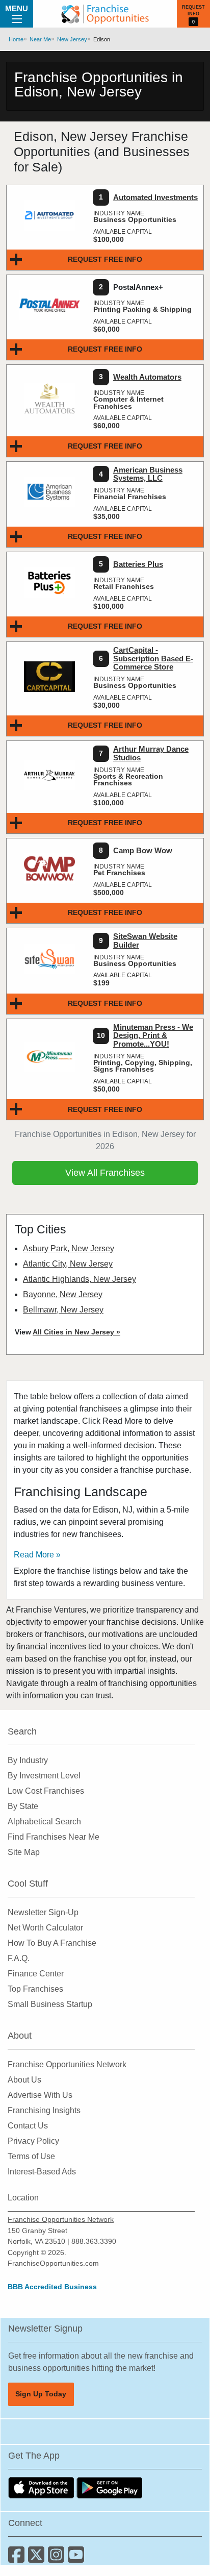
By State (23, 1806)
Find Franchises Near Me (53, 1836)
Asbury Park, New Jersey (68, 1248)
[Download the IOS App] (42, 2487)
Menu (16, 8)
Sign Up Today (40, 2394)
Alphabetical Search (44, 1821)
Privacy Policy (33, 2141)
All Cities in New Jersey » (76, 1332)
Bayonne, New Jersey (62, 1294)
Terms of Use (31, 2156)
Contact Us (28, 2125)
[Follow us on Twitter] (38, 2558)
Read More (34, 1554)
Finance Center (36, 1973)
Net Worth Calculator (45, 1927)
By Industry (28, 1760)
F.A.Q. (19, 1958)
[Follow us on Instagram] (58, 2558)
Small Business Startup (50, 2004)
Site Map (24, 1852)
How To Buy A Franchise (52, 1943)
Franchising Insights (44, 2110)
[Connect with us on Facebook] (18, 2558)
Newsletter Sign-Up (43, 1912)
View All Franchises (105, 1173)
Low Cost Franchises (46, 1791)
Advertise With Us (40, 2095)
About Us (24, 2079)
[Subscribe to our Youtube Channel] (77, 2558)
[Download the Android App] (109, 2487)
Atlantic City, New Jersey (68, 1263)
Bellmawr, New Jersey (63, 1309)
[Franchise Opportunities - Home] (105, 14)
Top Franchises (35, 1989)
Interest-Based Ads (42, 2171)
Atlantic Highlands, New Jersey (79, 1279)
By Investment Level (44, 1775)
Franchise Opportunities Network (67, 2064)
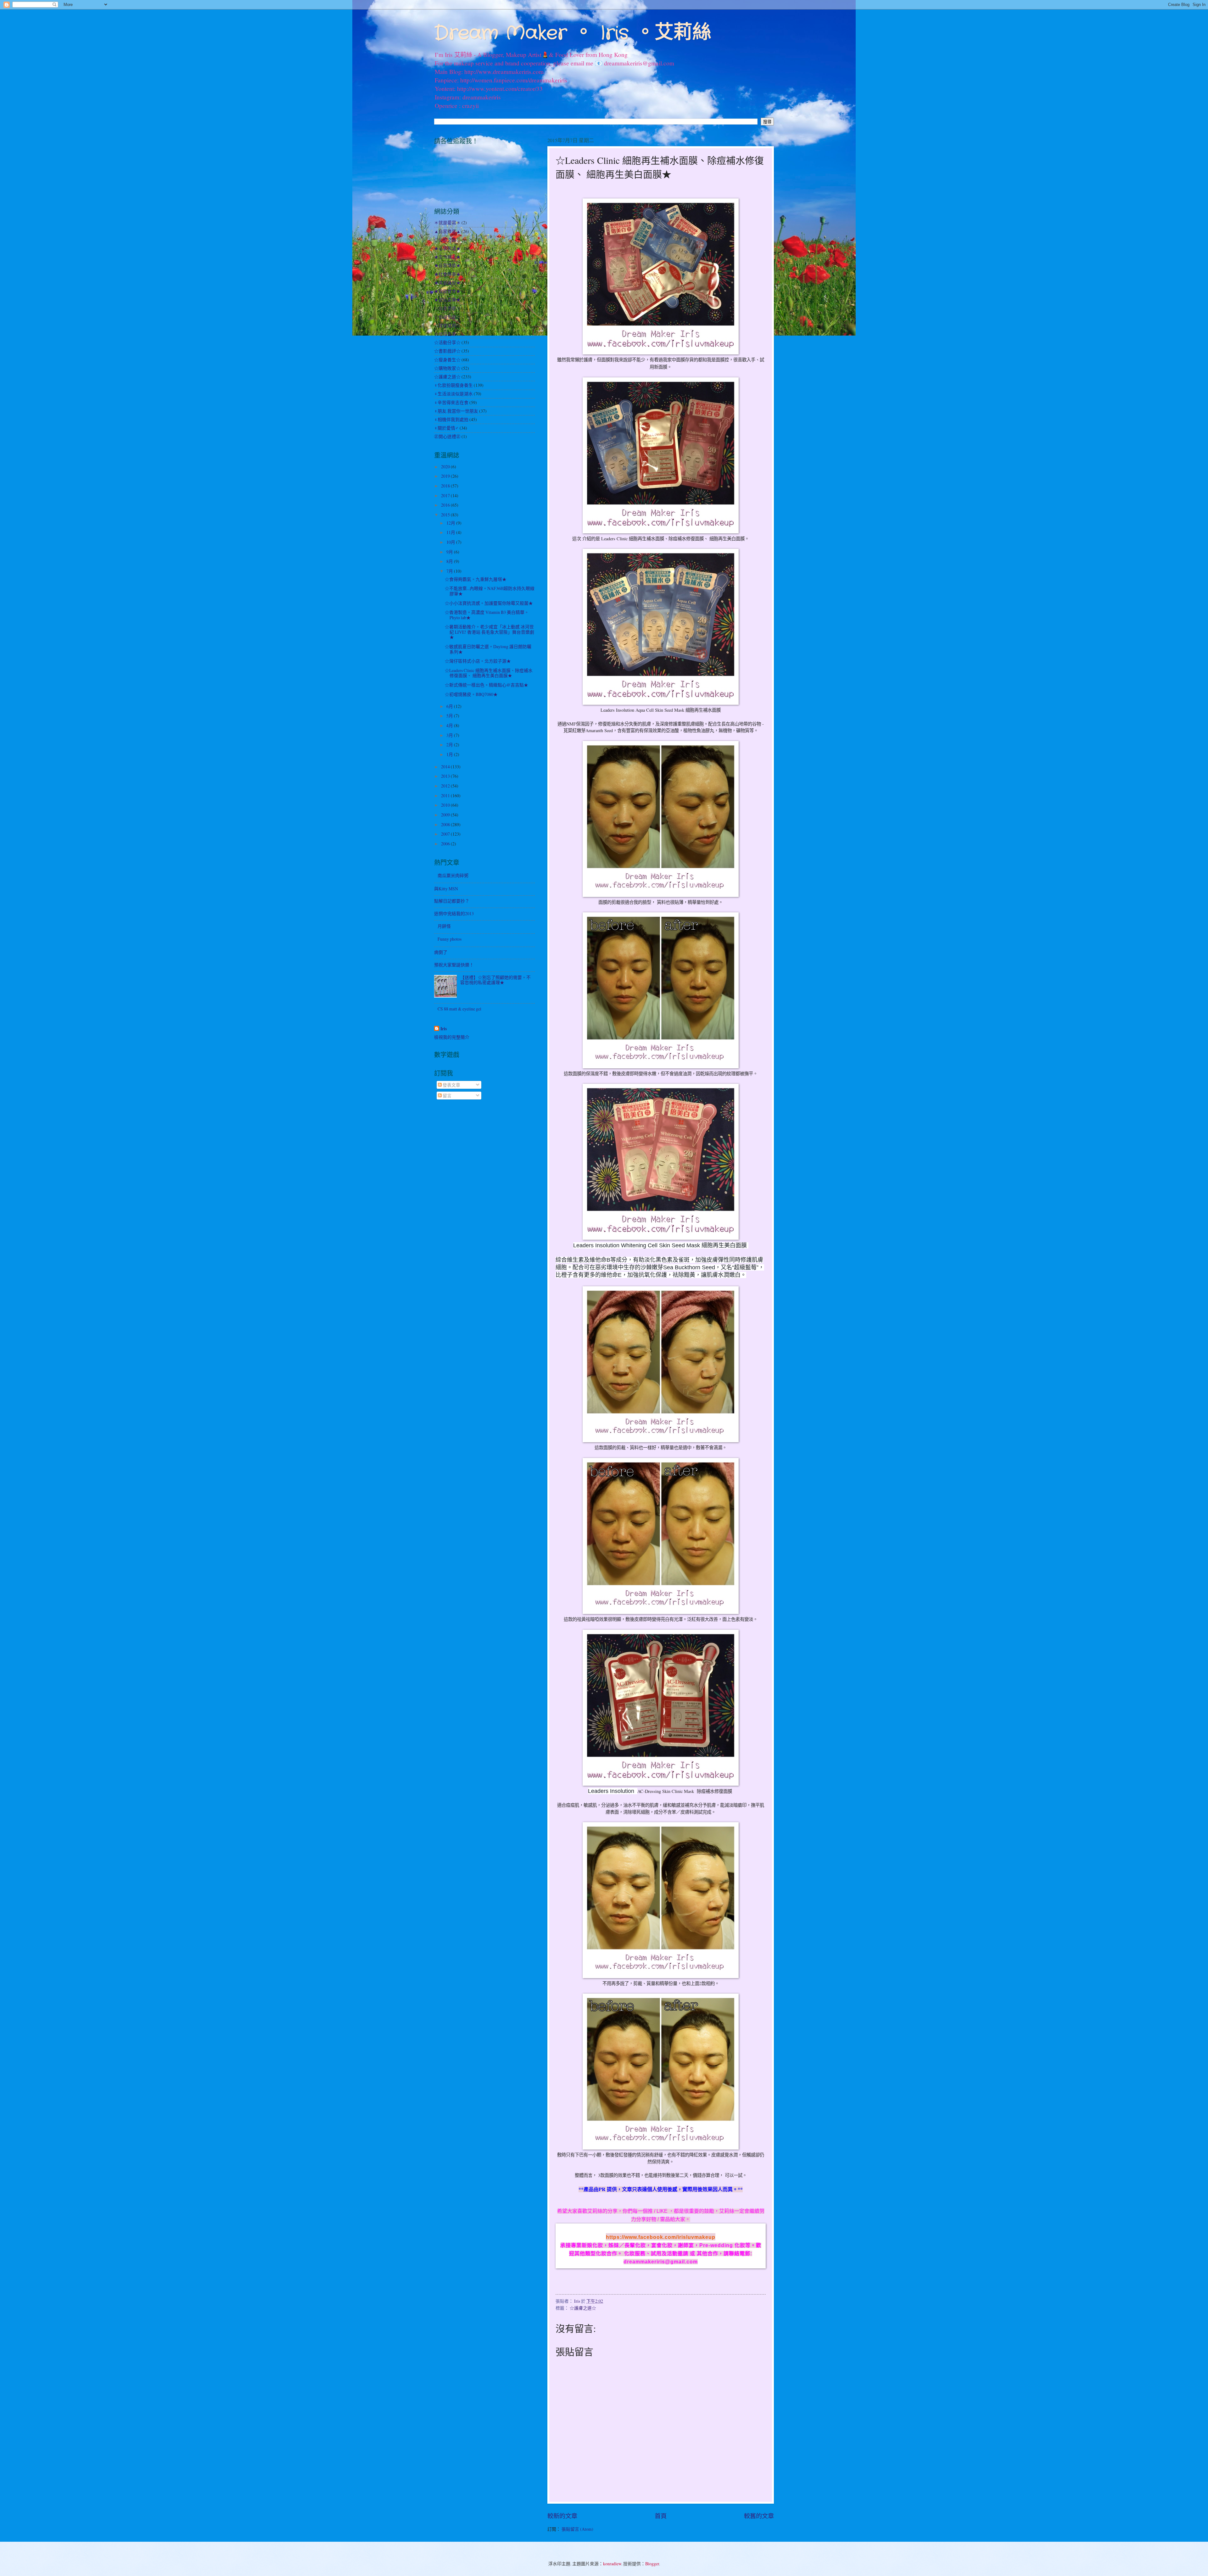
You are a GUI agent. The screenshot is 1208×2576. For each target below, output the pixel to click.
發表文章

--- --- ---

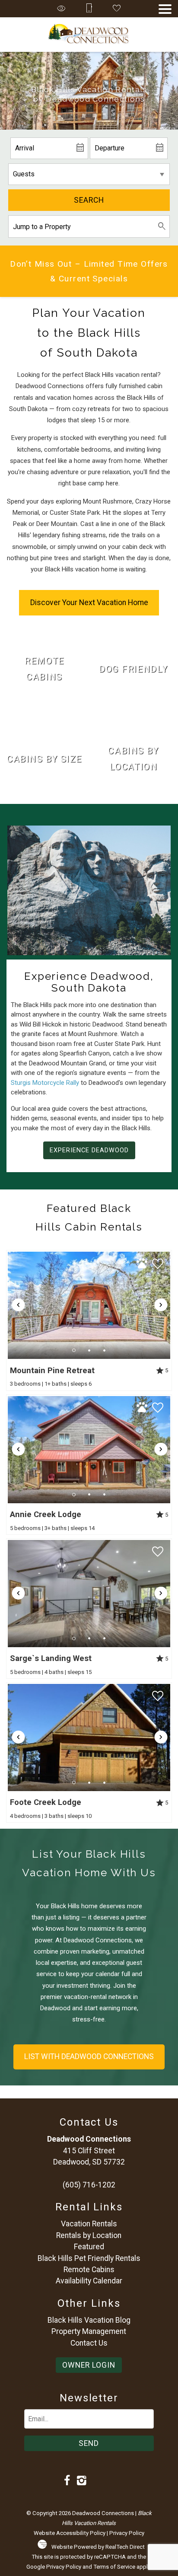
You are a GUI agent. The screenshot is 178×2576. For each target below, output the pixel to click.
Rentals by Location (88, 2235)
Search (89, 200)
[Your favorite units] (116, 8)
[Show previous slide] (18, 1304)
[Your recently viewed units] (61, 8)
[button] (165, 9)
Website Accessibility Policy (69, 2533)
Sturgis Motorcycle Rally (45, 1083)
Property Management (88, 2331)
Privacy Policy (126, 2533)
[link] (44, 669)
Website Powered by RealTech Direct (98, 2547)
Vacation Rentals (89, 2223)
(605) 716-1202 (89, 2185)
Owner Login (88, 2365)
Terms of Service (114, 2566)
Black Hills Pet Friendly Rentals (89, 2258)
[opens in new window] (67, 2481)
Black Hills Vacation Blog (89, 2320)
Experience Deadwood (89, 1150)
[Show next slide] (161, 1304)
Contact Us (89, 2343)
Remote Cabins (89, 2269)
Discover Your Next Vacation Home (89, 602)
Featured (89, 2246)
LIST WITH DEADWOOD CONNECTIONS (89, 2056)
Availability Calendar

--- --- ---

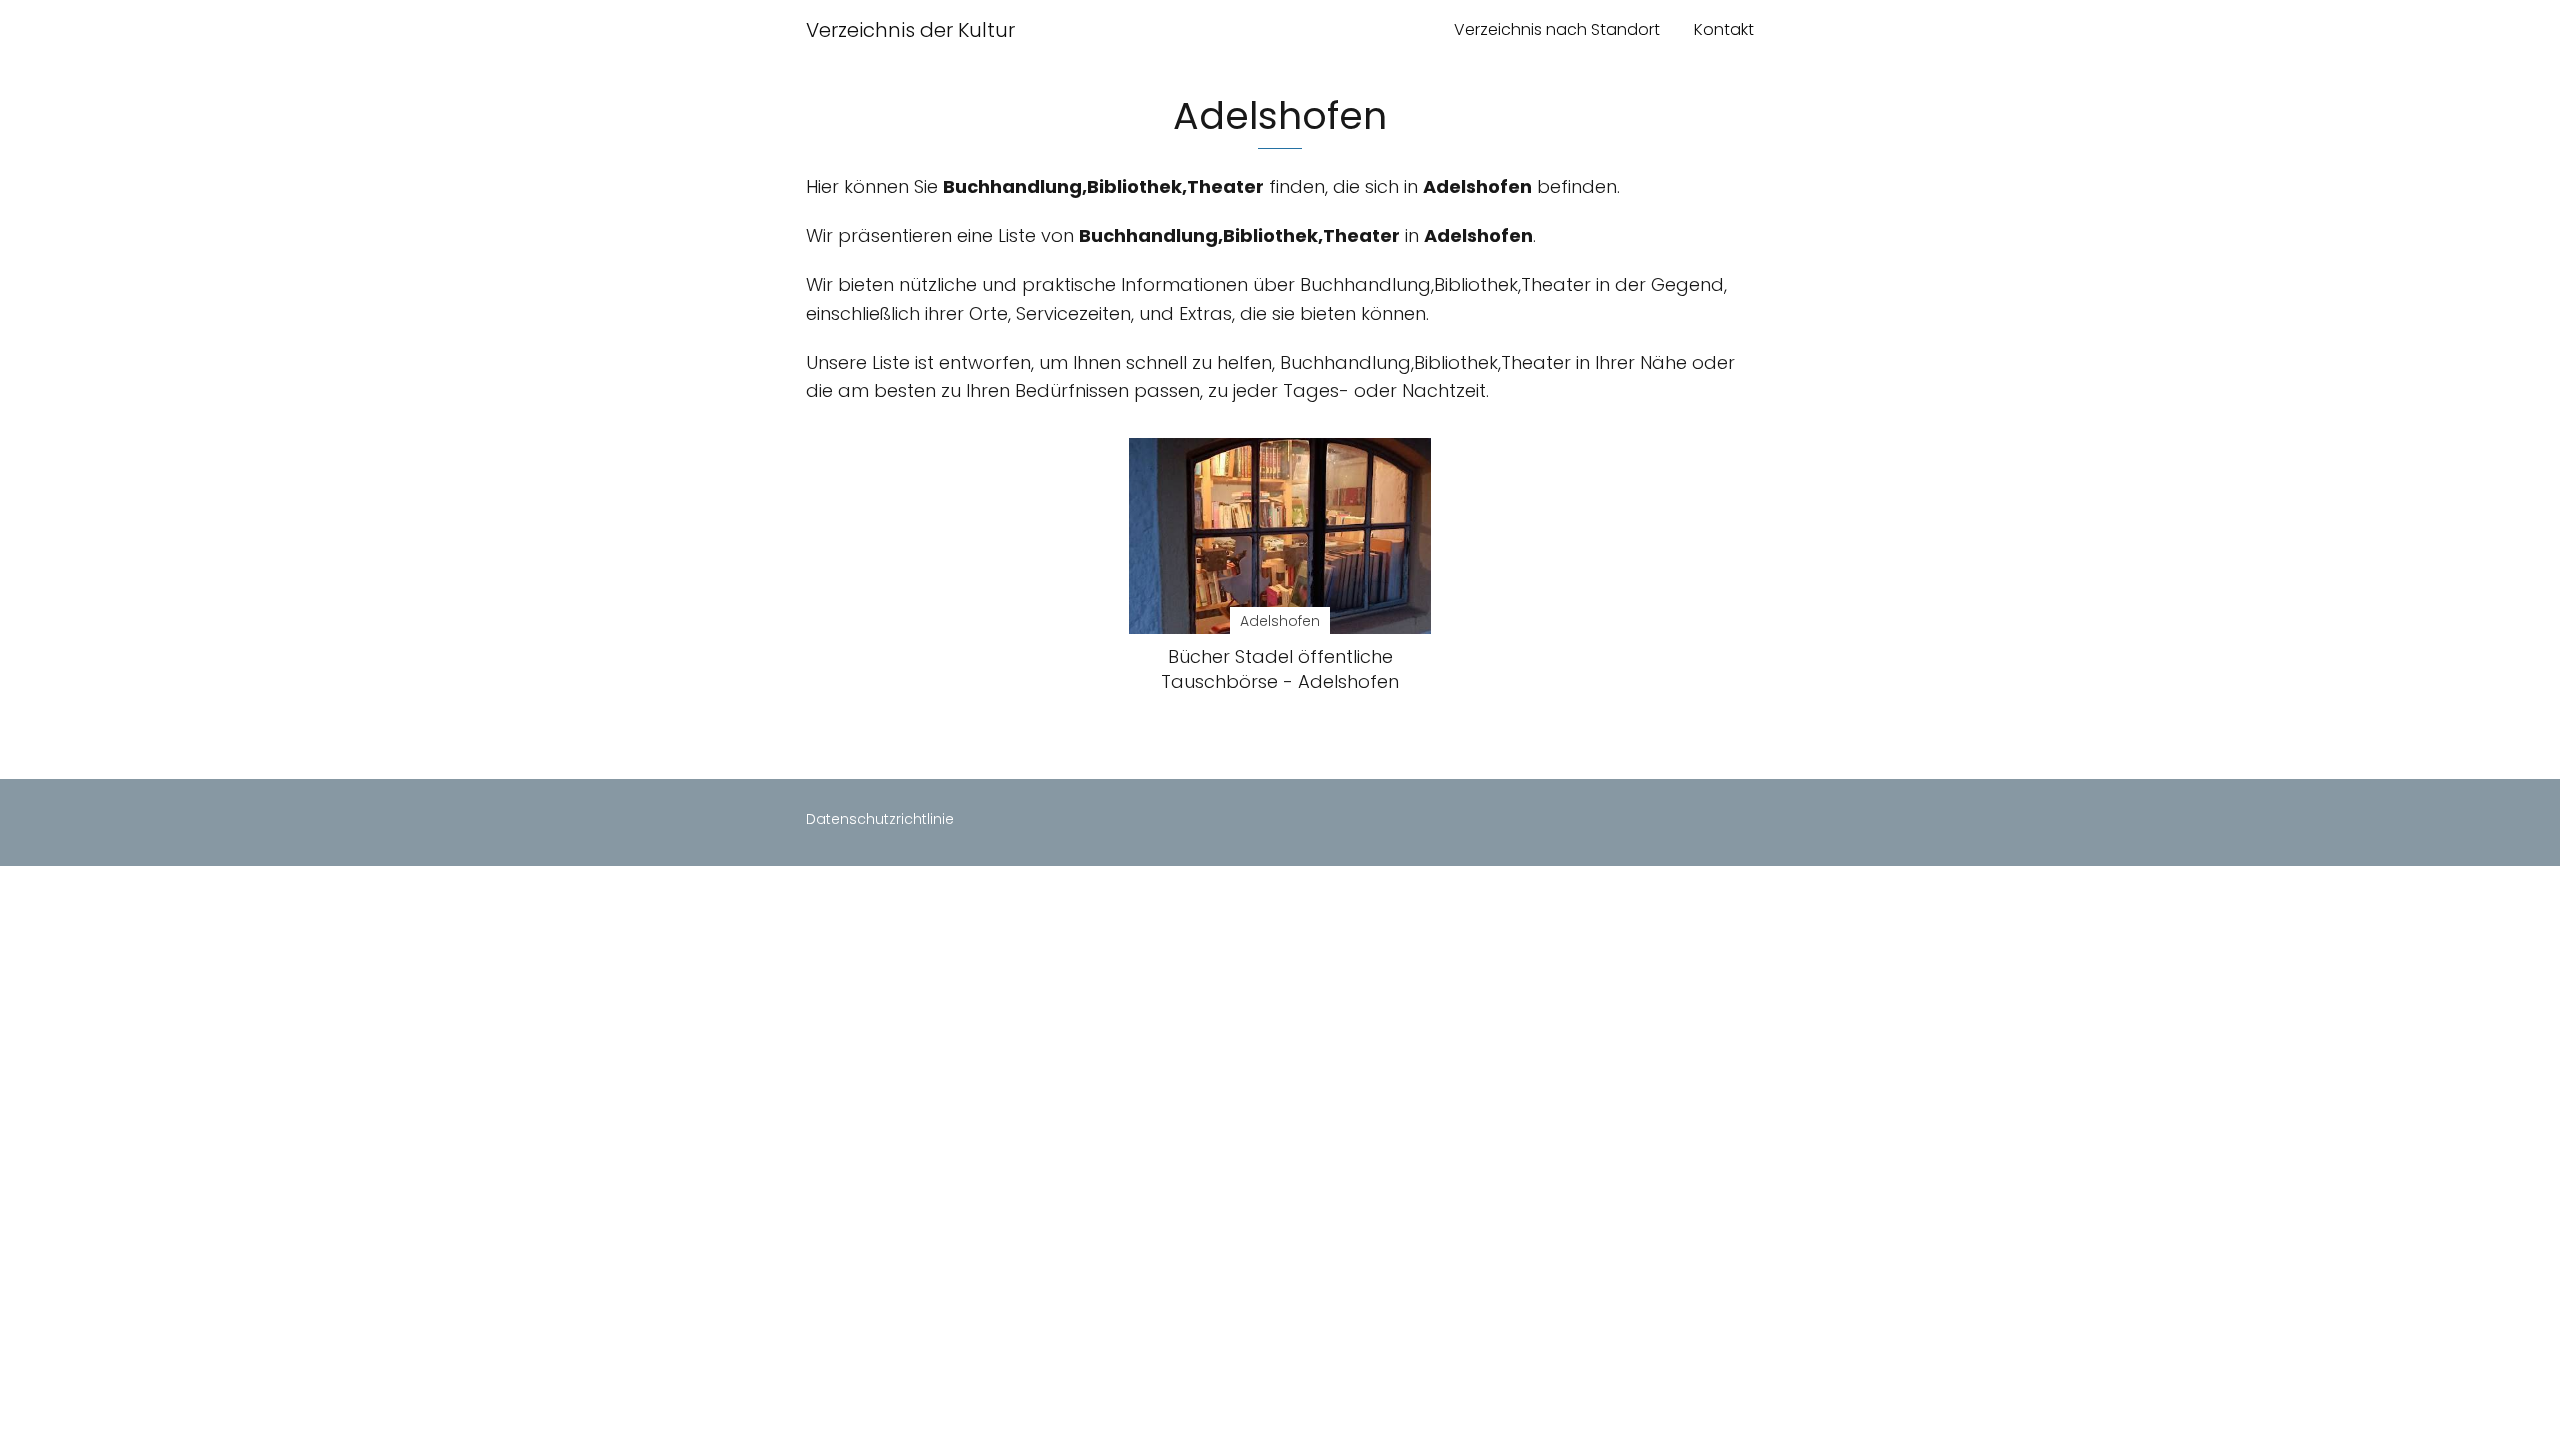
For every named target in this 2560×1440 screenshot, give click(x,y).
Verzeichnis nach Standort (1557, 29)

--- --- ---

Exactly the lines above from the one with "By State (23, 1806)" to the one with "Bayonne, New Jersey (62, 1294)", both included, are to be quoted; leave the rest out.

By State (23, 1806)
Find Franchises Near Me (53, 1836)
Asbury Park, New Jersey (68, 1248)
[Download the IOS App] (42, 2487)
Menu (16, 8)
Sign Up Today (40, 2394)
Alphabetical Search (44, 1821)
Privacy Policy (33, 2141)
All Cities in New Jersey » (76, 1332)
Bayonne, New Jersey (62, 1294)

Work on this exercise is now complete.